Your task:
Would you print the lines below exactly, beginning at the line that has "You are a GUI" and stopping after the line that has "Given: Open the Tax-Transparency tab"? Only those lines, and no pictures.

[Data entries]
○ ○ ○ ○
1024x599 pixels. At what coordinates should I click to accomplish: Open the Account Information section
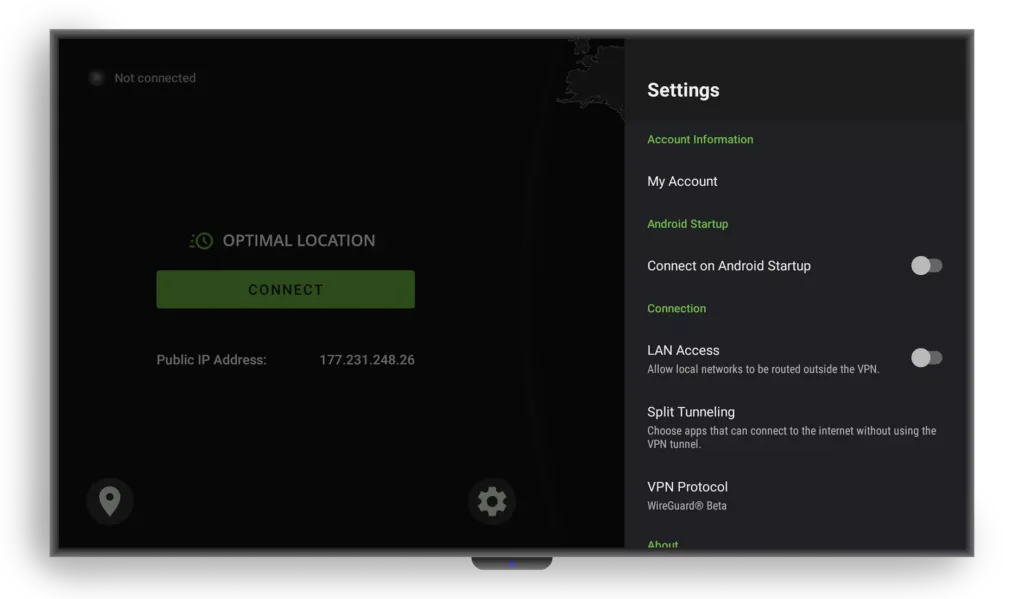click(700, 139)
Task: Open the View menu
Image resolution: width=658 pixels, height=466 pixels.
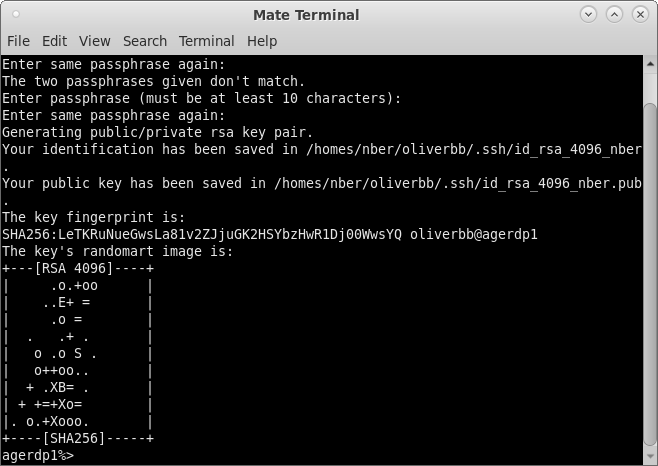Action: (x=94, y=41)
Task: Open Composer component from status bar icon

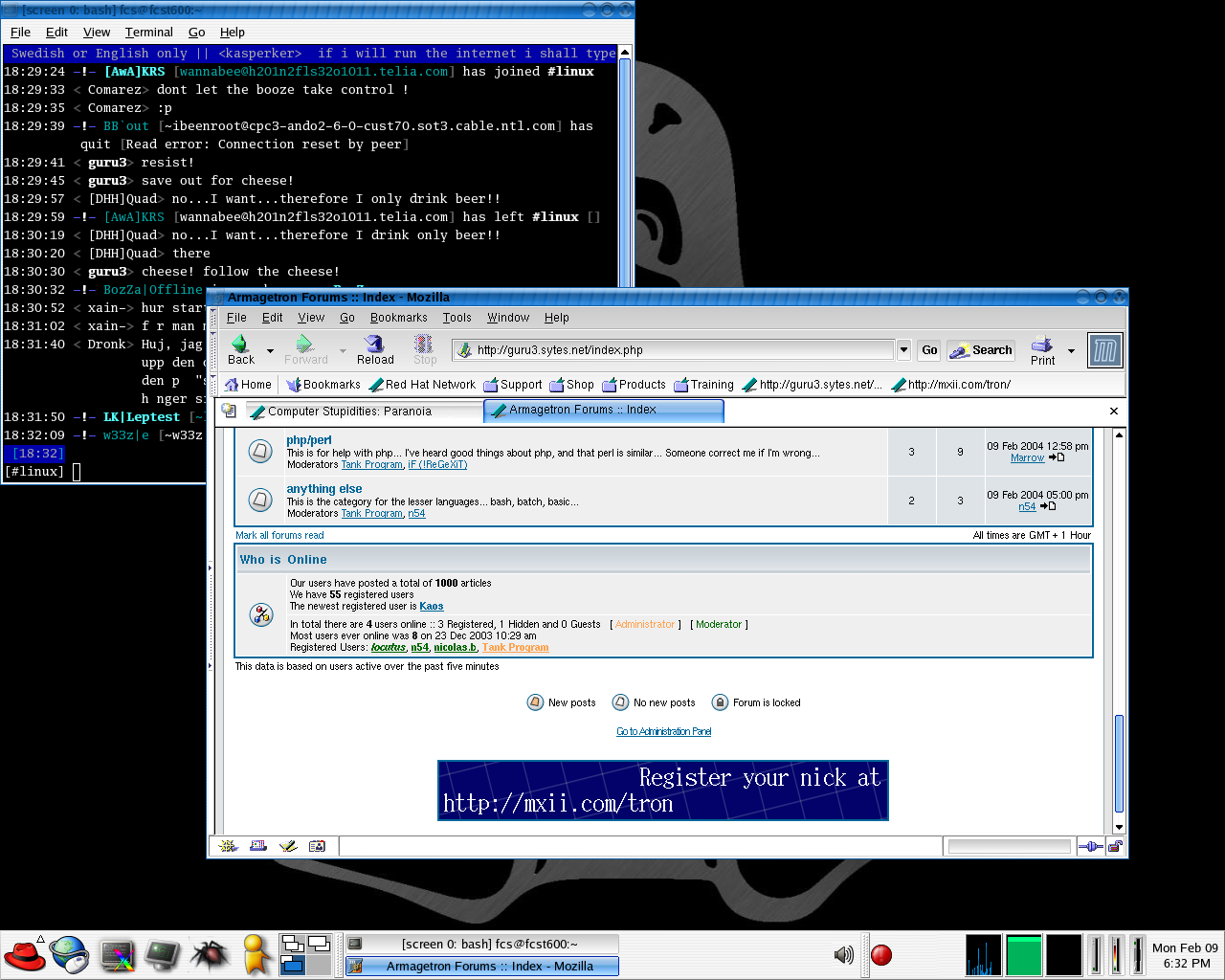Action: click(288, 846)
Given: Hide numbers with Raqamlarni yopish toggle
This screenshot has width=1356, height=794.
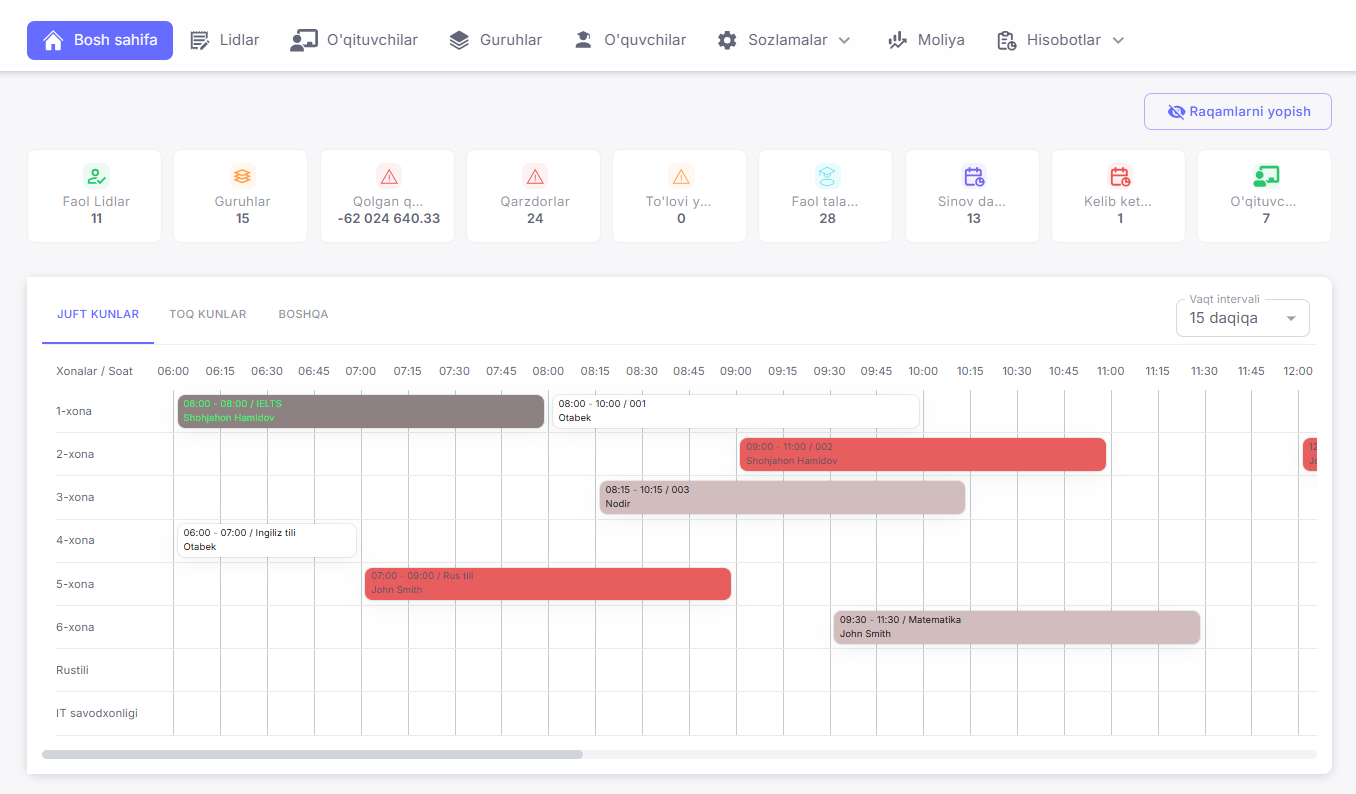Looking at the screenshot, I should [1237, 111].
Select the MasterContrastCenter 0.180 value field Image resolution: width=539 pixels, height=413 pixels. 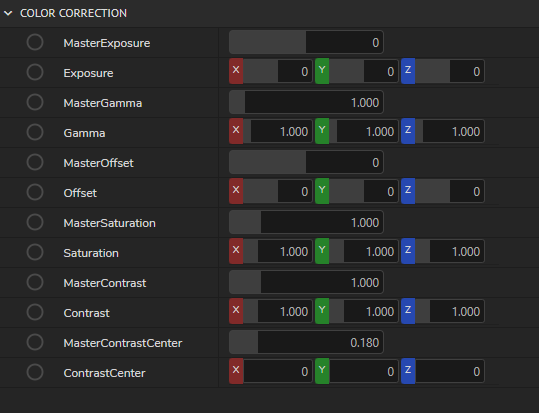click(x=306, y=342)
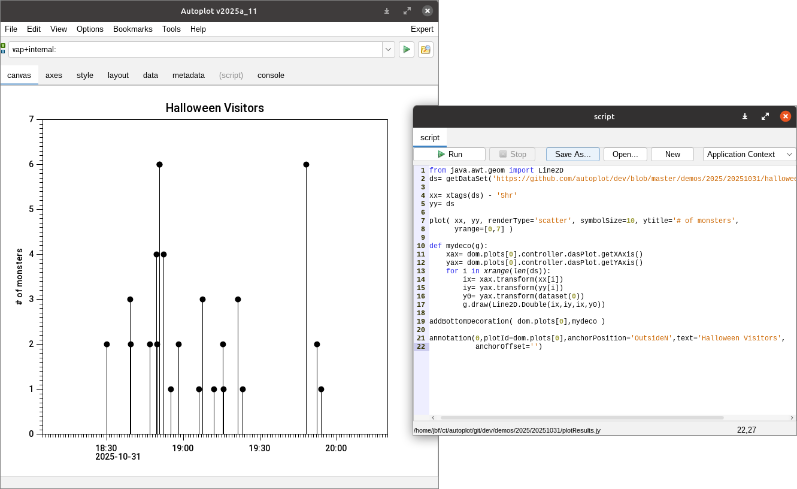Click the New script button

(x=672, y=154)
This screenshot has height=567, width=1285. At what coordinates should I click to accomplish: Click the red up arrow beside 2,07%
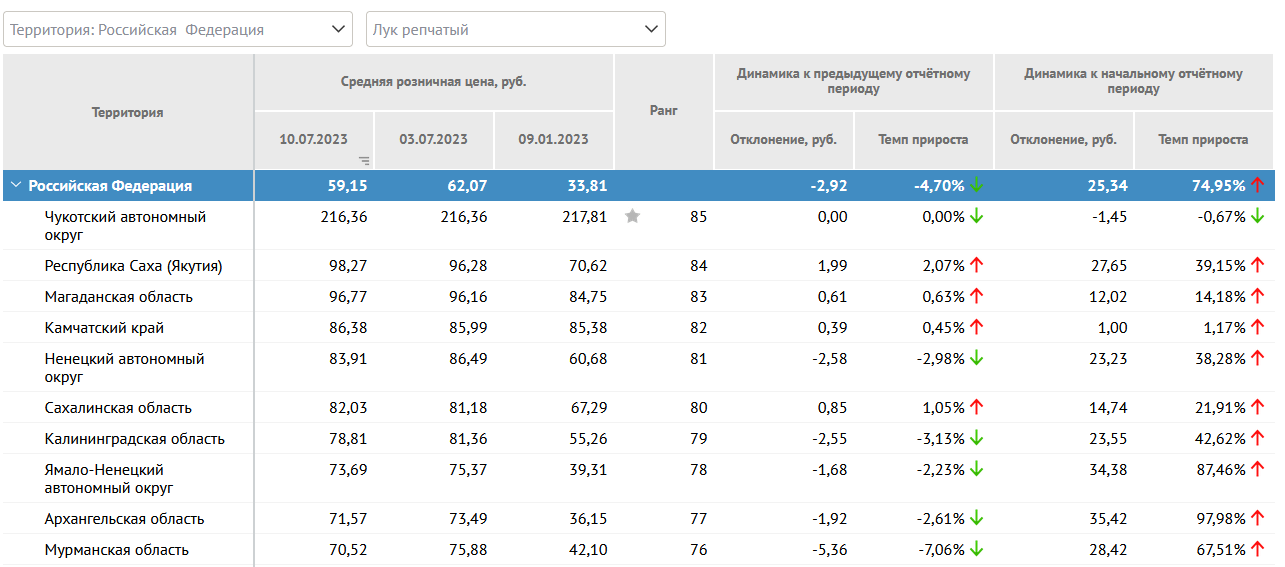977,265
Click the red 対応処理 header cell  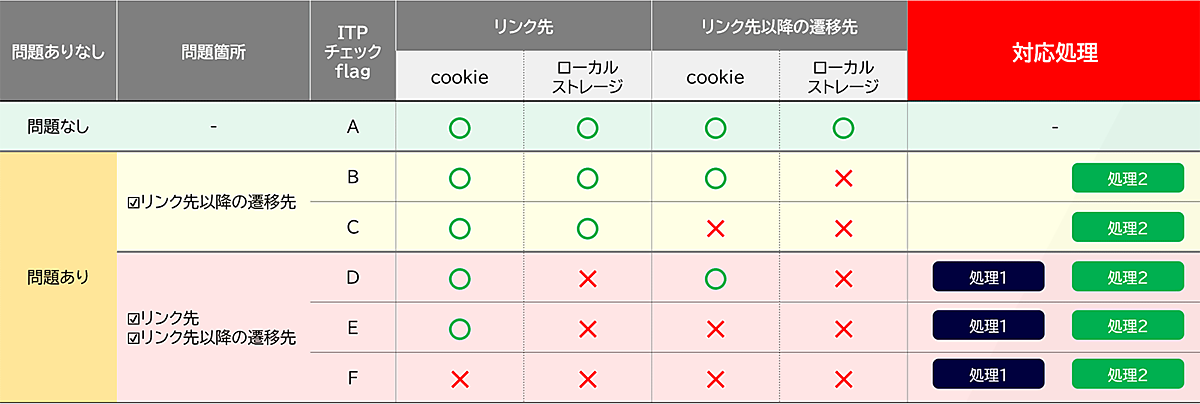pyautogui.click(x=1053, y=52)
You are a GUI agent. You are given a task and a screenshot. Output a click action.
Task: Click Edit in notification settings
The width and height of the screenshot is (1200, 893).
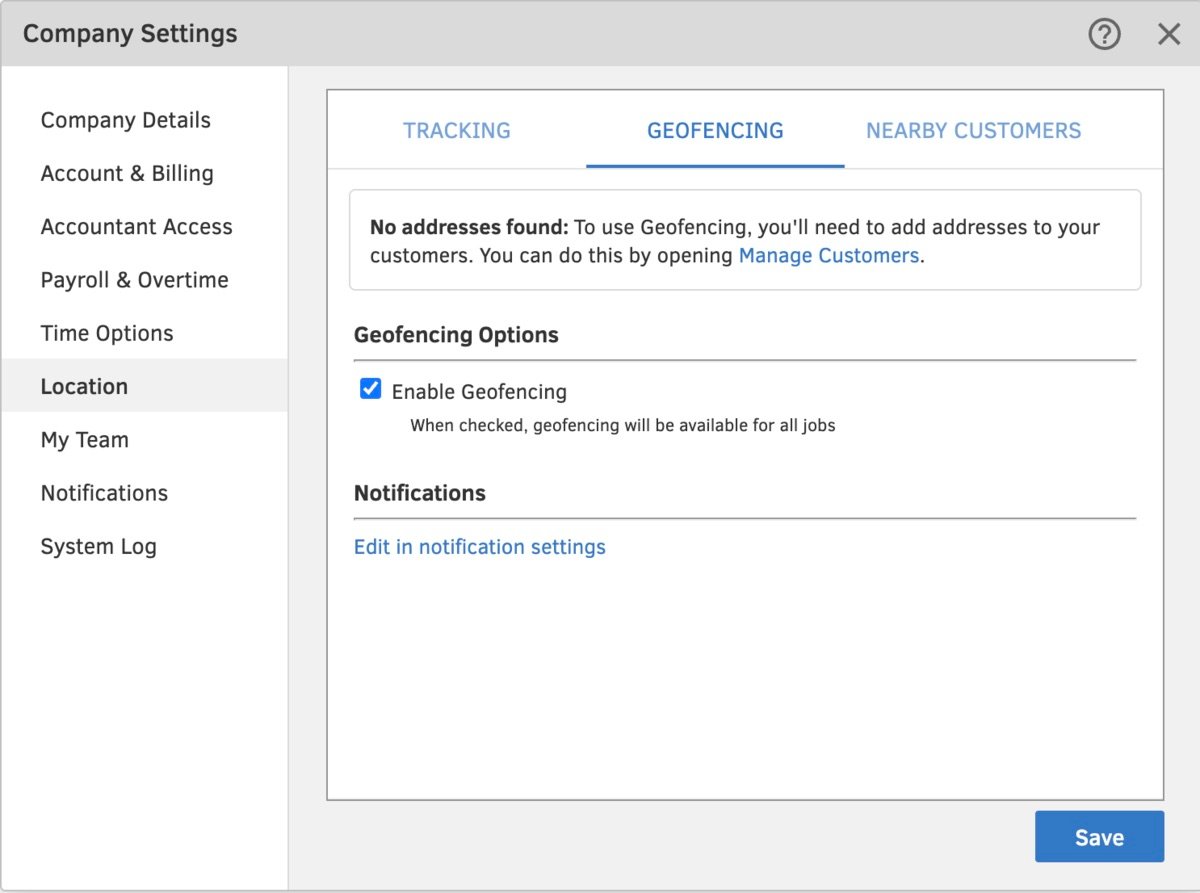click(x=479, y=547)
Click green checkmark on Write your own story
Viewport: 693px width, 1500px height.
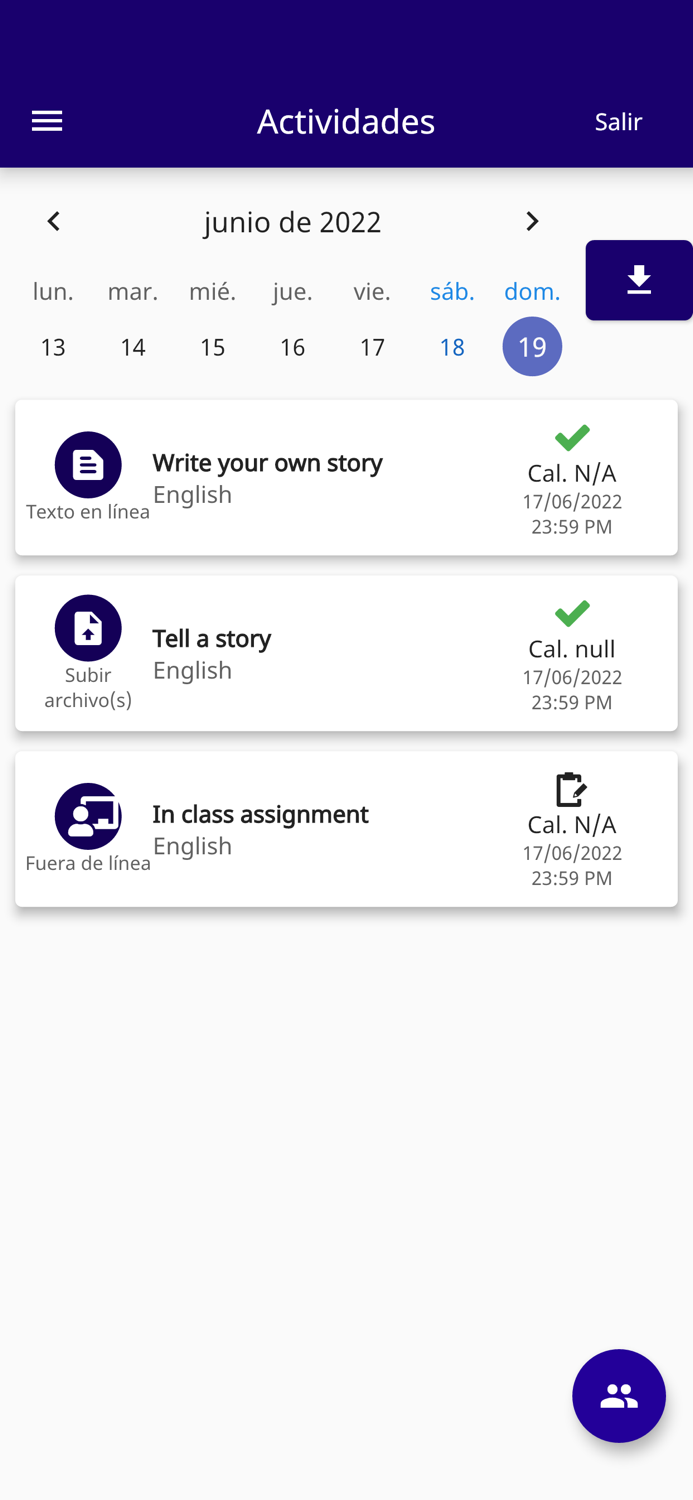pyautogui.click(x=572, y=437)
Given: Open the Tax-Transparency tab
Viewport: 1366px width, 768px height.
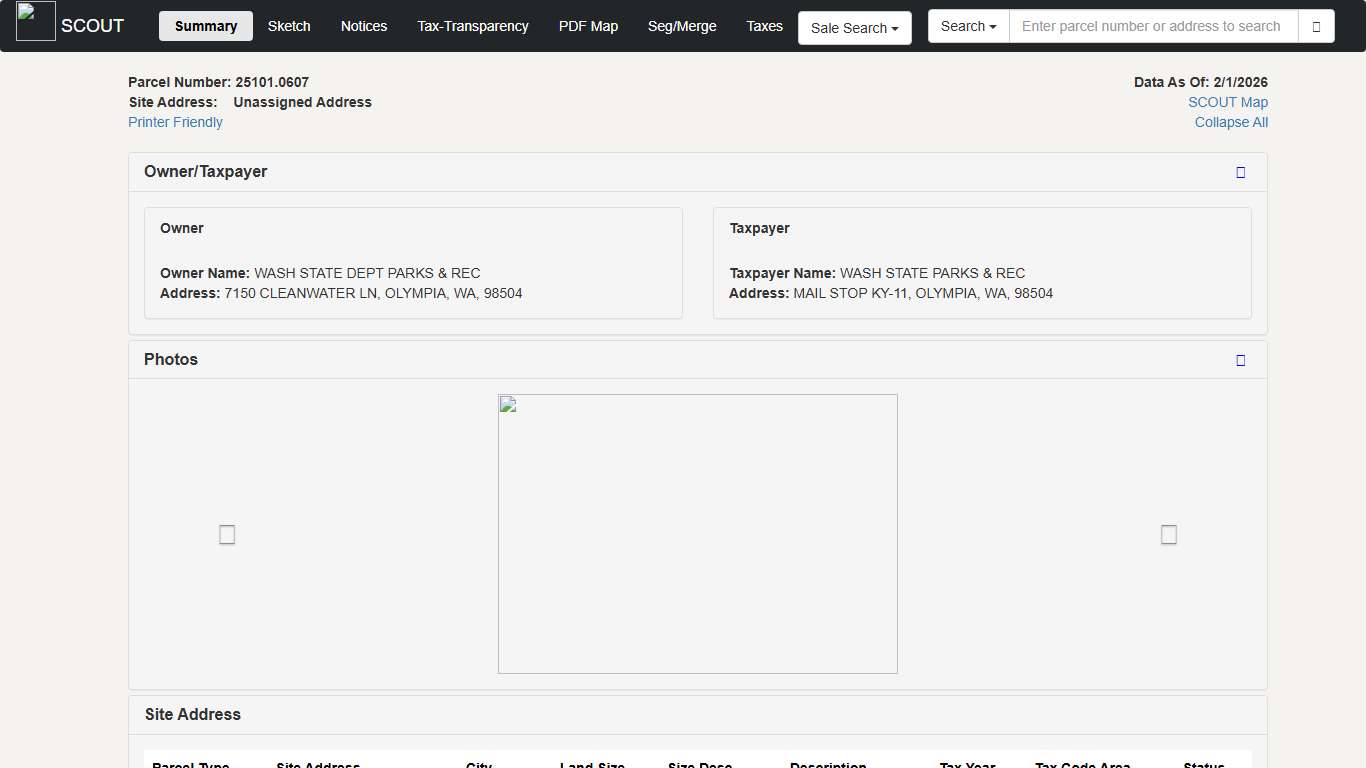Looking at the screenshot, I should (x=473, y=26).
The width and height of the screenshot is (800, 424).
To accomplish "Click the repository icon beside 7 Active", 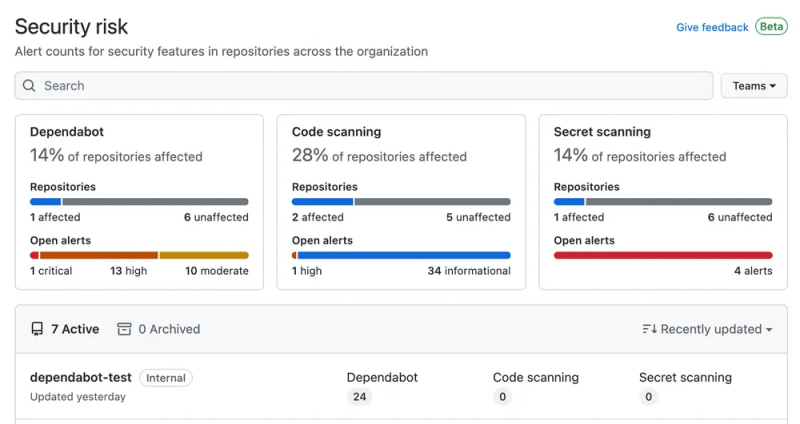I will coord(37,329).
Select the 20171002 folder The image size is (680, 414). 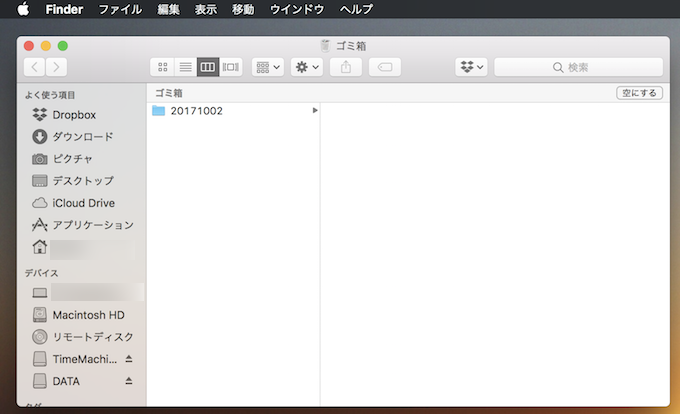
○ ○ ○ ○
Answer section:
You are a GUI agent. You are given a task and a screenshot. Output a click action.
Task: Click Edit in notification settings
The width and height of the screenshot is (1200, 893).
click(x=479, y=547)
Click green checkmark on Write your own story
Viewport: 693px width, 1500px height.
pyautogui.click(x=572, y=437)
Given: Open the Tax-Transparency tab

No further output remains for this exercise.